Overview and Schema - BigQuery

Heap SQL lets you directly access your Heap data using SQL. You can run ad-hoc analyses, connect to BI tools such as Tableau, or join the raw Heap data with your own internal data sources.

Best of all, we automatically keep the SQL data up-to-date and optimize its performance for you. Define an event within the Heap interface, and in just a few hours, you'll be able to query it retroactively in a clean SQL format.

This doc gives an overview of the Heap SQL BigQuery integration.

Setup

In order to start accessing Heap SQL data through BigQuery, you'll require an existing Google Cloud project. After some initial setup of your project, all that needs to be done is to add our Heap service account as a BigQuery user, and share your Project ID with us. All of these steps are detailed in our Connection Requirements document.

Schema

All data in your Heap account is stored under the same GCP project that was specified during setup.

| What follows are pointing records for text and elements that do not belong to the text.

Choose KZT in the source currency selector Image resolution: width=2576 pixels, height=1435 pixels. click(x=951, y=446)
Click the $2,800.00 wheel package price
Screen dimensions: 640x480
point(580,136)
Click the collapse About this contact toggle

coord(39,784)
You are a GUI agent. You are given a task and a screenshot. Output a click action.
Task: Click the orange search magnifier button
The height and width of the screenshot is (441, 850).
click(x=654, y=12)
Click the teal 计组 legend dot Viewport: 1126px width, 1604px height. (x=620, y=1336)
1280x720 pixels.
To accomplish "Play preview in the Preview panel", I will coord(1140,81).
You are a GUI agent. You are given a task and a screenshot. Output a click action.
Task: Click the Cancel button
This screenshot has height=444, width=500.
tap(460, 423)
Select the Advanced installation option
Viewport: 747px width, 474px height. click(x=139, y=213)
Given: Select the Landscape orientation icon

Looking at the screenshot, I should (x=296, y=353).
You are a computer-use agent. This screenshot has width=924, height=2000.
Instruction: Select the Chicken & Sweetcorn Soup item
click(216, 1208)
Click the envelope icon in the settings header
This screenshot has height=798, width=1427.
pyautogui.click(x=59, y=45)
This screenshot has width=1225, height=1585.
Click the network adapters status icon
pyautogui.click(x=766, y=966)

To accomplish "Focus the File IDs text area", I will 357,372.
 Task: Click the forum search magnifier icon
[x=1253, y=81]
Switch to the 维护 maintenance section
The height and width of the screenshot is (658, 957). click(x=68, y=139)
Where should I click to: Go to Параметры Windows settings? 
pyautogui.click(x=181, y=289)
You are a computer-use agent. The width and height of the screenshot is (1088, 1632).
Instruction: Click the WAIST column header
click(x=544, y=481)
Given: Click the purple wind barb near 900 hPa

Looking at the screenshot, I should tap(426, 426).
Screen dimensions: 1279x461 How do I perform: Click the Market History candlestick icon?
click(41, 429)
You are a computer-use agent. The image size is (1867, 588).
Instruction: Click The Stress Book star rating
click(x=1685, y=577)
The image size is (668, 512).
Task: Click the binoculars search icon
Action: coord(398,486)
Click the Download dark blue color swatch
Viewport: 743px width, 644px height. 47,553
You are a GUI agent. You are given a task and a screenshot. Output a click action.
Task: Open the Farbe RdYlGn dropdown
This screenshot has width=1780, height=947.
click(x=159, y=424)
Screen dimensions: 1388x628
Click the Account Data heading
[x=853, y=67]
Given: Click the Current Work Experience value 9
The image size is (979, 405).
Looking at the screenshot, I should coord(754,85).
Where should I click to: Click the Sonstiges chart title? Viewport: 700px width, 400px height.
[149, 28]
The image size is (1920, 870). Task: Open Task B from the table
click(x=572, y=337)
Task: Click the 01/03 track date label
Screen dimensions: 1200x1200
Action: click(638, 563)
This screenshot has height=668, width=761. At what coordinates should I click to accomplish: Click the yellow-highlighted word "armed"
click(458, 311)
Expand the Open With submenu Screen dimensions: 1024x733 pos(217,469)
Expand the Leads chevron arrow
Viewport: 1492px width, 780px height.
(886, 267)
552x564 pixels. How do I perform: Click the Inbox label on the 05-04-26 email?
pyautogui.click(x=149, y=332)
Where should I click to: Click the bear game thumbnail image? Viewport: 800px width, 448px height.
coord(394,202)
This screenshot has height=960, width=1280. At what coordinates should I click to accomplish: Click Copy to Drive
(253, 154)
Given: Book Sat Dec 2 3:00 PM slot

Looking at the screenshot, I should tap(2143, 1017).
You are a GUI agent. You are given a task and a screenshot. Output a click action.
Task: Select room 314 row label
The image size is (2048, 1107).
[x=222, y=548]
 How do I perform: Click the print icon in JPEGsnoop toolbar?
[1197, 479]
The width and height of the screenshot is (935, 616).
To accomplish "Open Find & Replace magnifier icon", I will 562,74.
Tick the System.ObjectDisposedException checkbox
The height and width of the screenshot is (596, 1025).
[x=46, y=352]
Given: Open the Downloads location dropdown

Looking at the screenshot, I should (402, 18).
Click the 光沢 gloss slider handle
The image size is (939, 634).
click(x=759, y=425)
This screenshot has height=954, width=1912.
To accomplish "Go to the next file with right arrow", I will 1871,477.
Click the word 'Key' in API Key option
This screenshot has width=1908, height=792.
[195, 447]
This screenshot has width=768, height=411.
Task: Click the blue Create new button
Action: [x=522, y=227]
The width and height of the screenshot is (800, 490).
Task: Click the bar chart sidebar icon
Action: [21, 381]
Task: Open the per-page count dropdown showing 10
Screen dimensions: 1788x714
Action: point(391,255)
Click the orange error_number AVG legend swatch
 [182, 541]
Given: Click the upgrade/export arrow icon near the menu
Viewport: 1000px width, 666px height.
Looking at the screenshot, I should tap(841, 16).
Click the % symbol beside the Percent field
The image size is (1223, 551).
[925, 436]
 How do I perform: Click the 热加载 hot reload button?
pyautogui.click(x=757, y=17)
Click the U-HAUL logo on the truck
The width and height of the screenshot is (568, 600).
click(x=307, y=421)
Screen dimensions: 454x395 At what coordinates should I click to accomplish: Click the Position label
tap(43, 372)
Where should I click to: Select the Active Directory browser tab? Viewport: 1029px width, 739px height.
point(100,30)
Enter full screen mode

Data in separate environments are stored in different datasets under that project. By default, datasets are named using the project name, then an underscore, followed by the environment name. For instance, each table in your main production environment will be part of the main_production dataset, while the tables in the development environment of a project named "My iOS App" will be in a dataset called my_ios_app_development.

For each environment, Heap will create the following views:

  1. One users view.
  2. One sessions view.
  3. One pageviews view.
  4. One all_events view
  5. One view for each event you've defined in the Heap interface and have syncing to Heap SQL.

Each of the above views (except for all_events) is backed by a "raw" table with name <view_name>_raw. This means that every environment will have both a users view and users_raw table, for example. The views perform deduplication, as the underlying raw tables may have duplicated data introduced during the sync process. Additionally, the users view filters out users that are the from user in an identify call. For that reason, we recommend querying only against the deduplicated views.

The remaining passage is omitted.